(Information shown)
====================

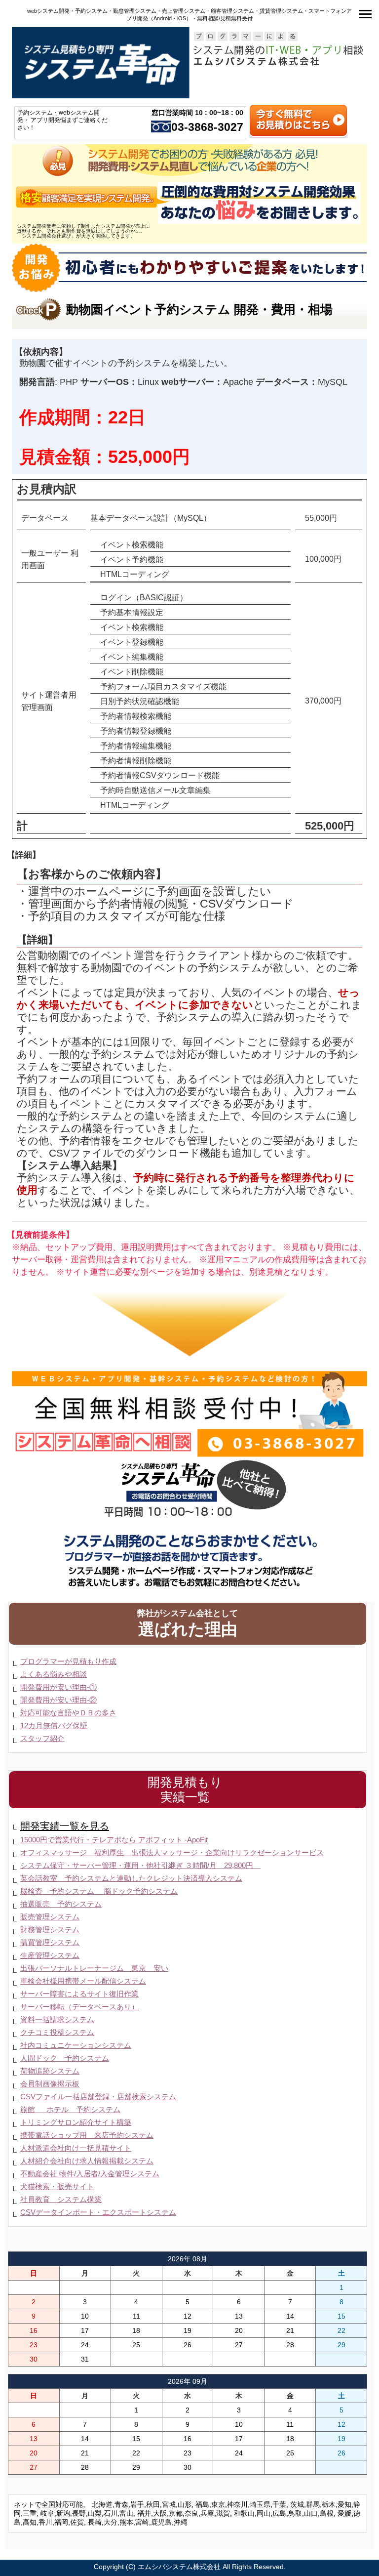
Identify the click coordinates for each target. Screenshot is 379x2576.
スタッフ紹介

====================

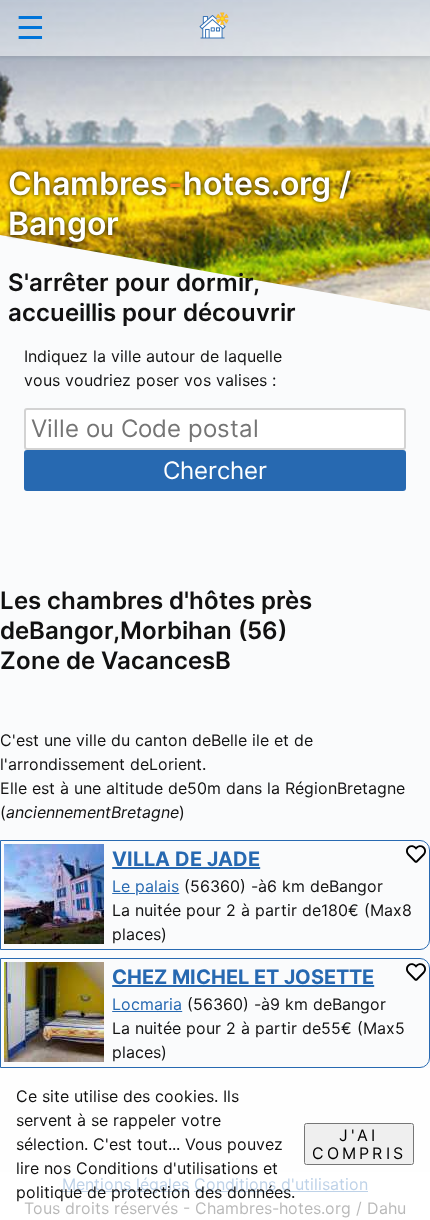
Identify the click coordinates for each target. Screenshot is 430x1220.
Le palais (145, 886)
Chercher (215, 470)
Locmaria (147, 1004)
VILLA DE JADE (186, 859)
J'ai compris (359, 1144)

====================

(Task statement) Work out how many lines of the material above contain the word "click", then give only that figure.

(Exercise solution) 2